What you return should be every line below, word for word, and none of the images.

━━━━

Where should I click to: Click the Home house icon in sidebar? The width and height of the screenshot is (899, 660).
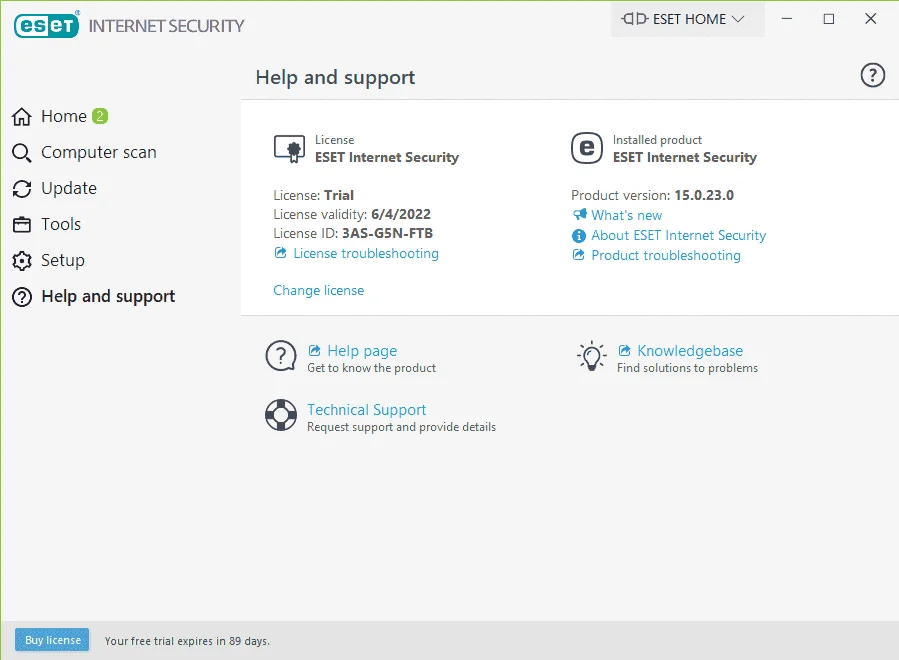tap(22, 116)
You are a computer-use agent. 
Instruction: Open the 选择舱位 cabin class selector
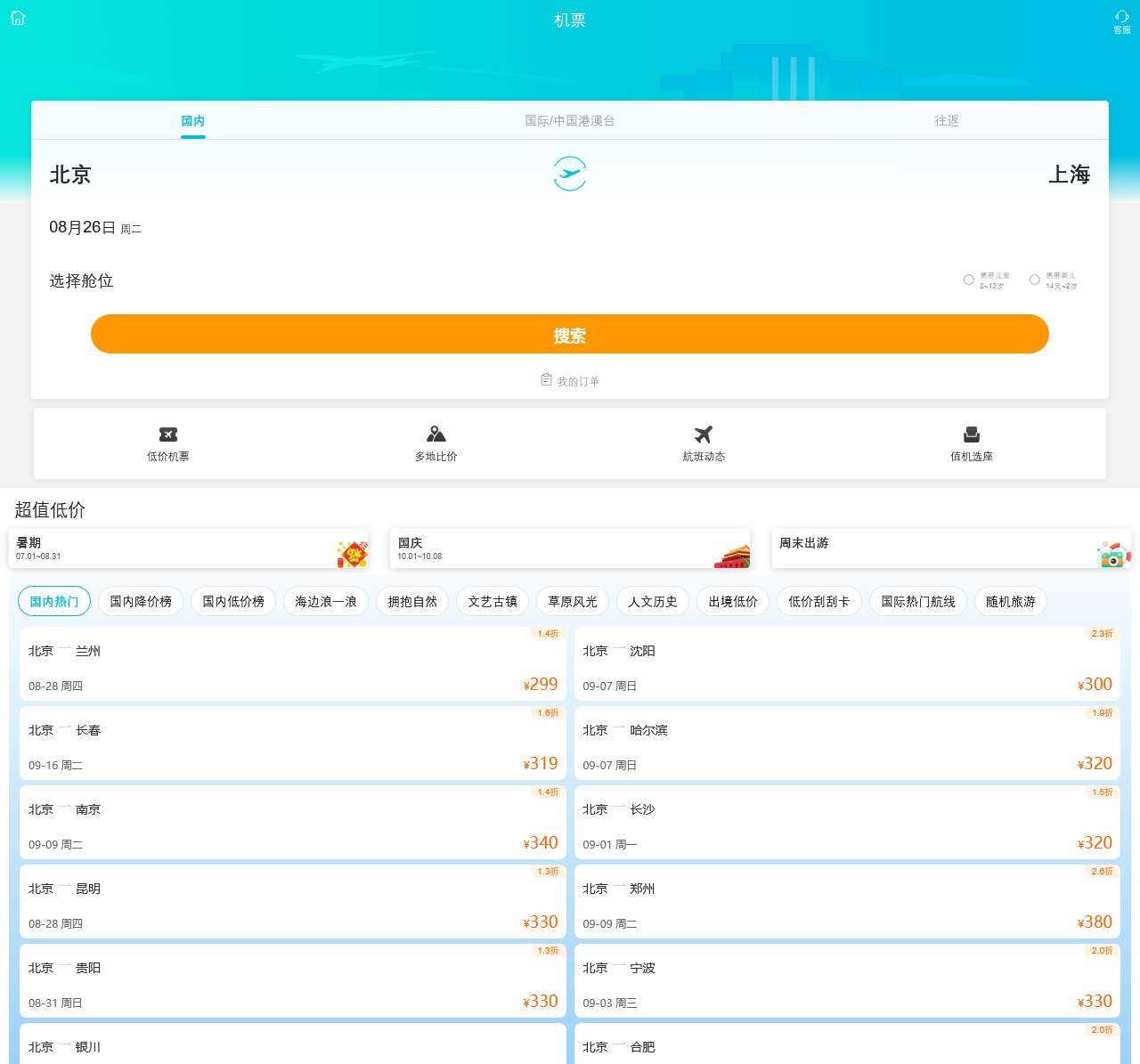point(81,281)
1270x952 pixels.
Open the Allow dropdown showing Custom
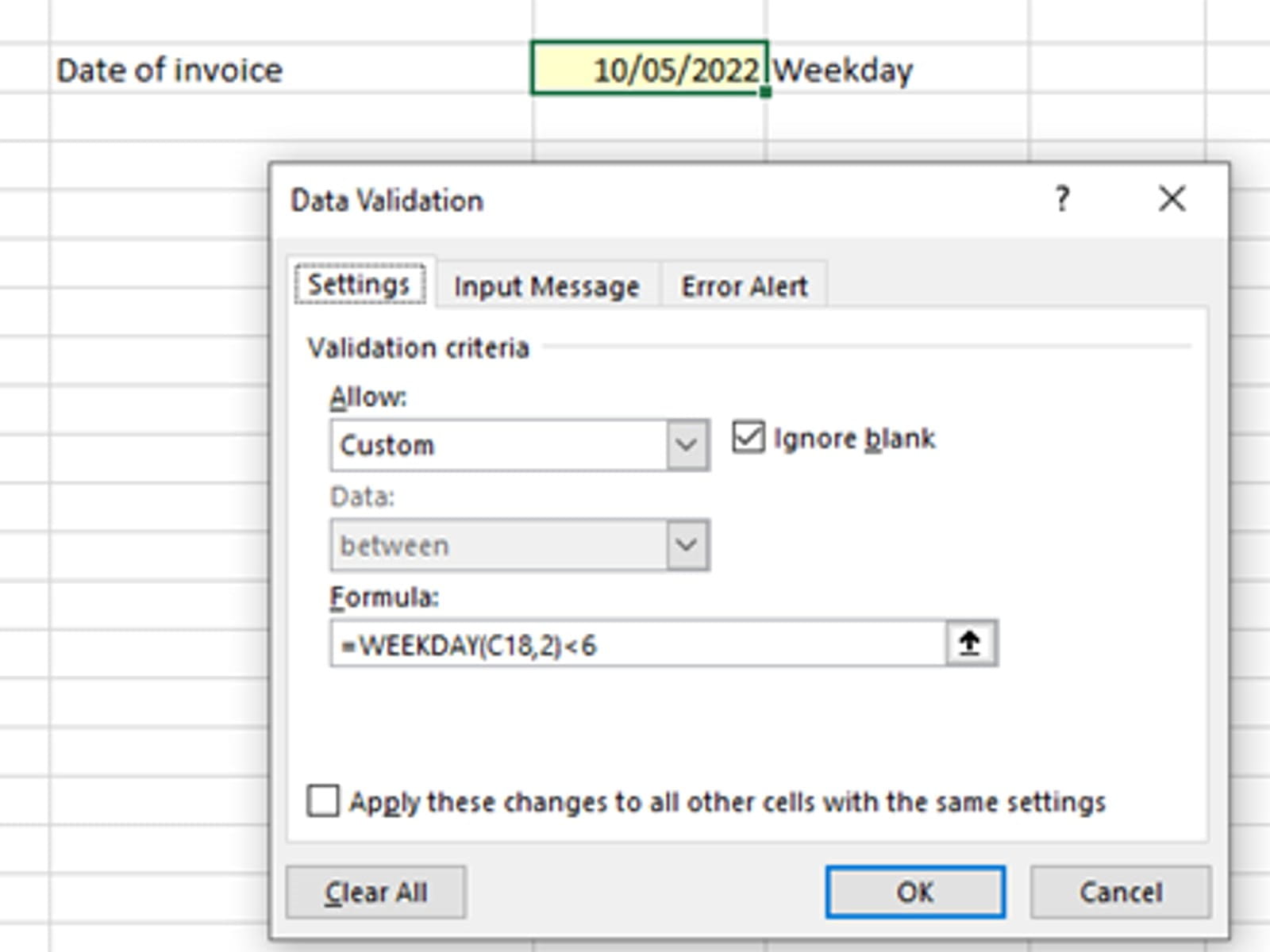[x=687, y=445]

━━━━

● SOLUTION TO THIS PROBLEM
Where should I click to: Click the Home house icon in sidebar? The width and height of the screenshot is (899, 660).
tap(22, 116)
You are a computer-use agent. 
Instruction: Open the 选择舱位 cabin class selector
point(81,281)
1270x952 pixels.
Open the Allow dropdown showing Custom
[x=687, y=445]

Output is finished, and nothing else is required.